* [WORK REQUIRED]: Count the lines of the records below that contain the string "Open", treating uppercase and lowercase as different, and give only the number.
---- SUPPLIED DATA
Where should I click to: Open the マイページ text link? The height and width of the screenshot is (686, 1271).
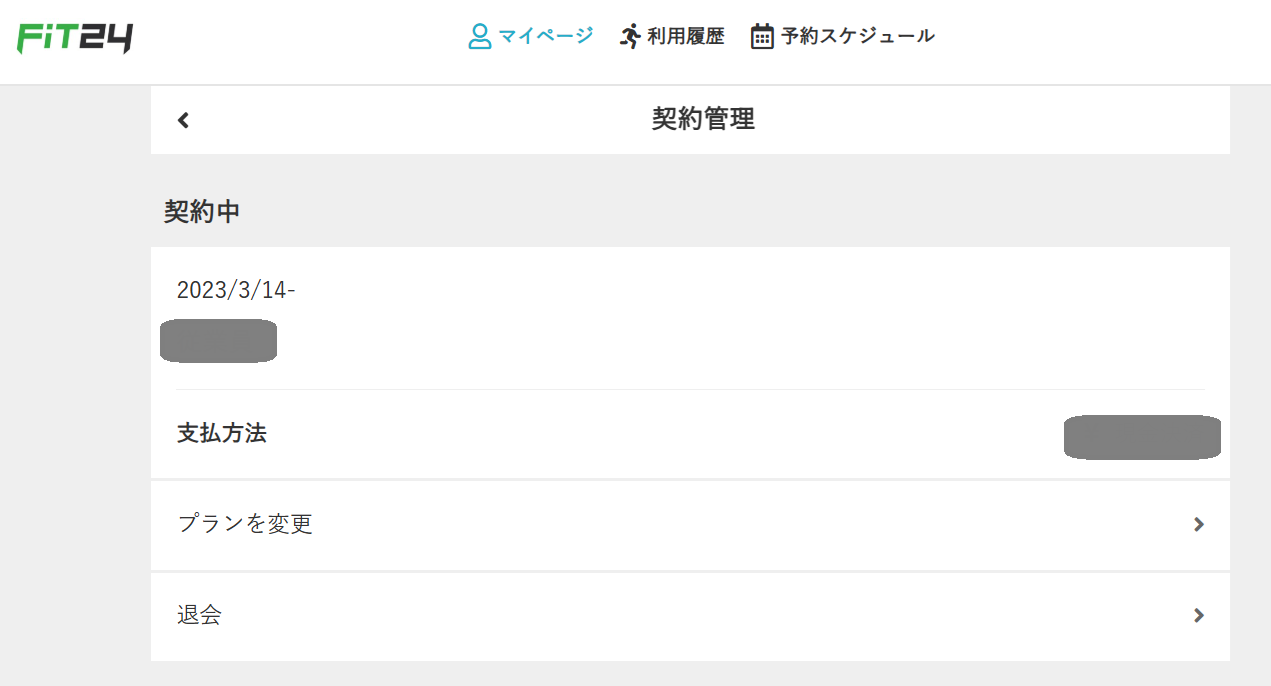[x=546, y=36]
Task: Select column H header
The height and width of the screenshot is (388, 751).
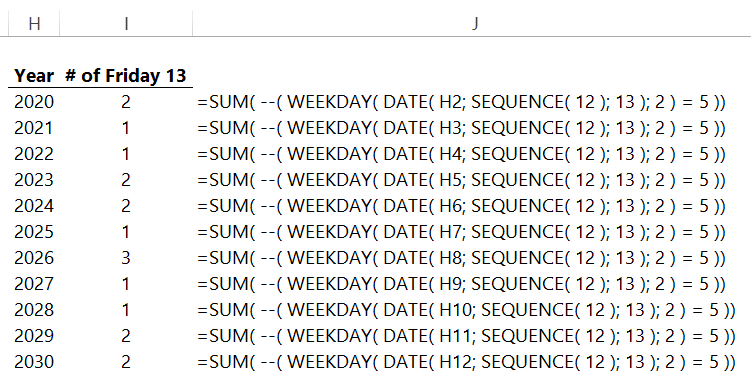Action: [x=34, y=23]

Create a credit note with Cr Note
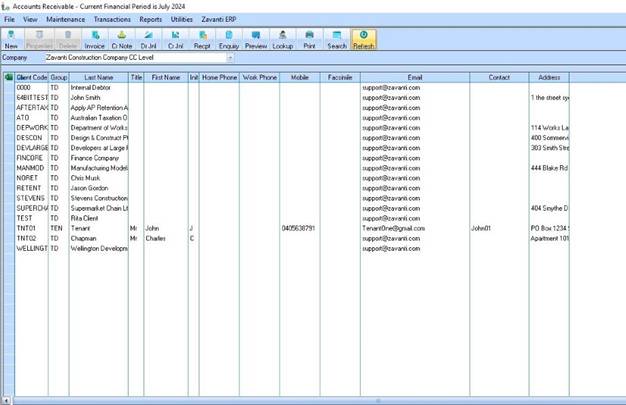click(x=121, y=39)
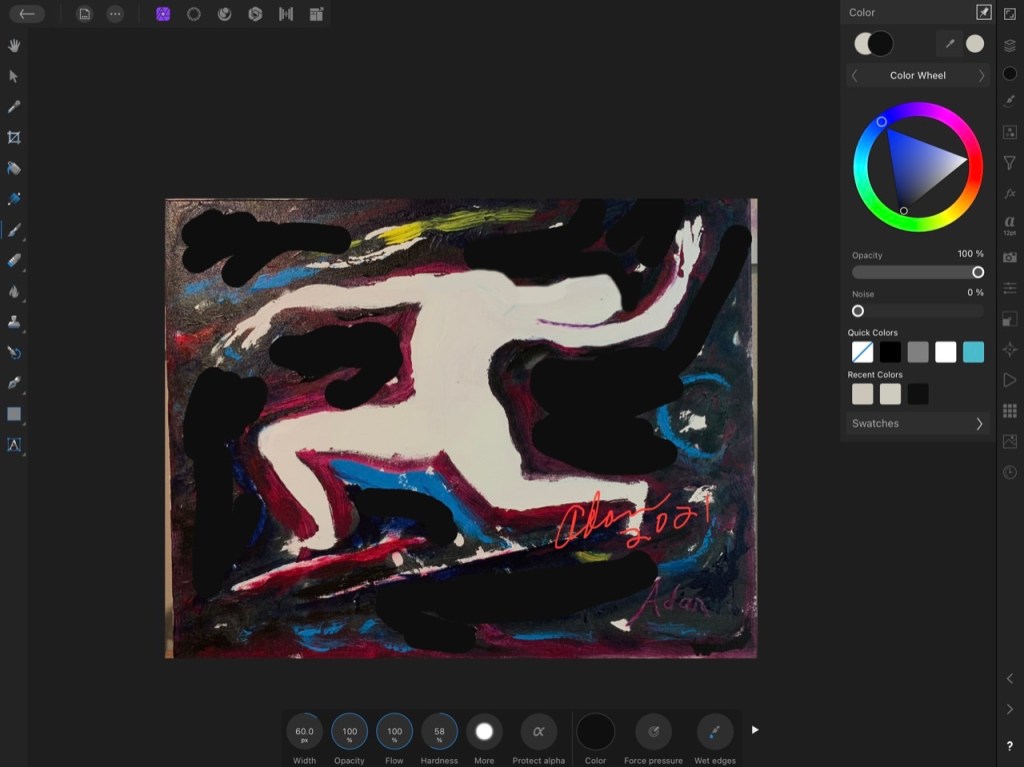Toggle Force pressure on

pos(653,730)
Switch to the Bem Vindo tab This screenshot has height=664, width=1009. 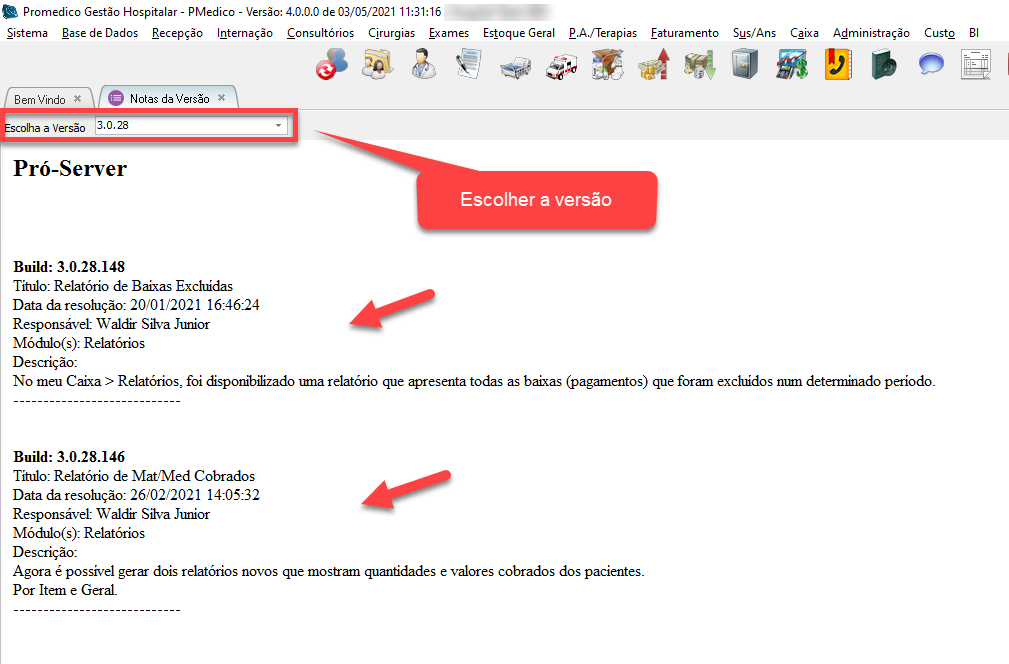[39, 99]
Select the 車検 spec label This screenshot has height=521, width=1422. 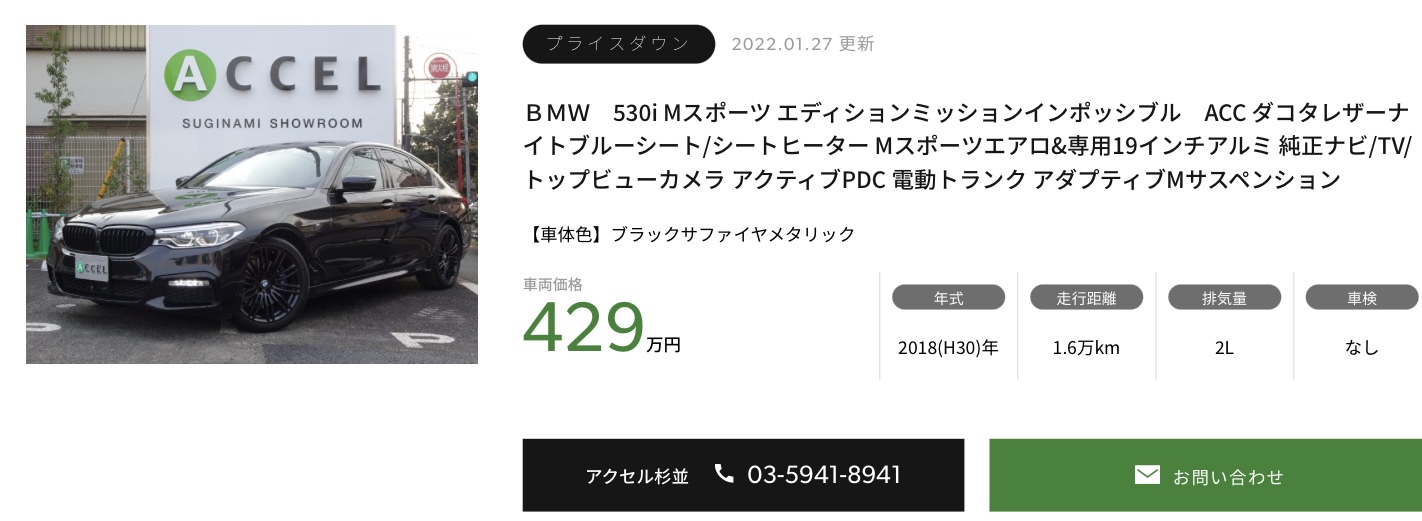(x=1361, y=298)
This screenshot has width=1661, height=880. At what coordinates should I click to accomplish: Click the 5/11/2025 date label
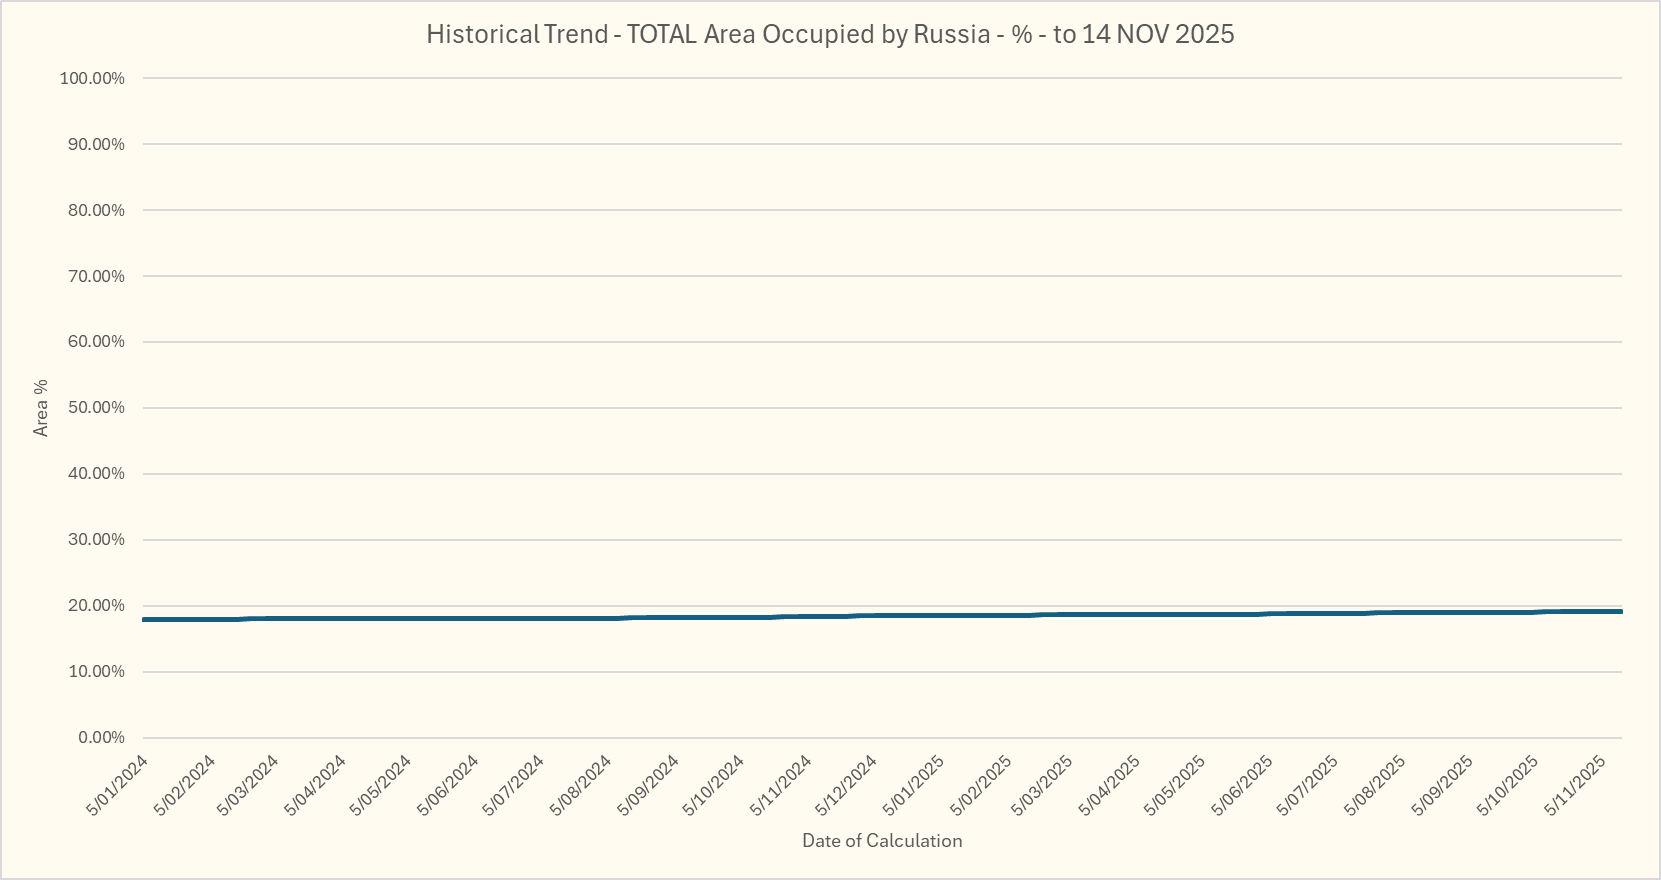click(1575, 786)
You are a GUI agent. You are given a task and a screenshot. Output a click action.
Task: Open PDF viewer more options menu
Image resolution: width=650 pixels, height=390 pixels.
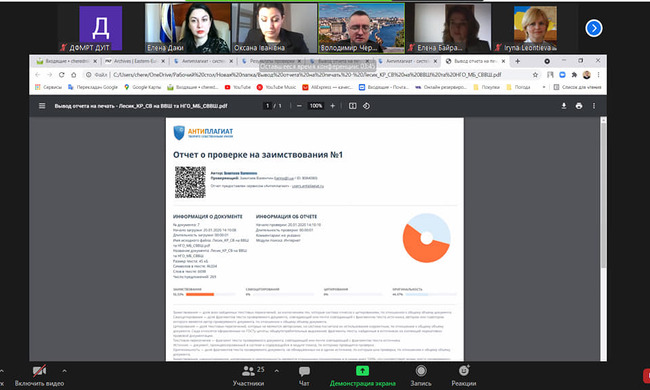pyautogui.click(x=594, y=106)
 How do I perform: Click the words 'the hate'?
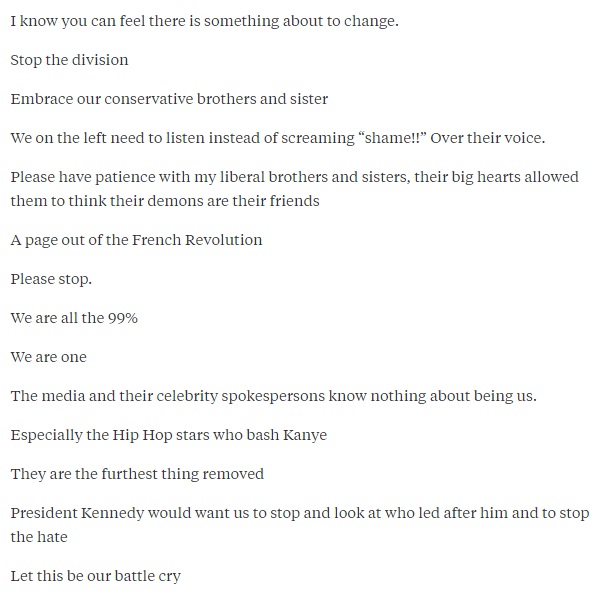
--------
* [RESPONSE TO THE EXERCISE]: 2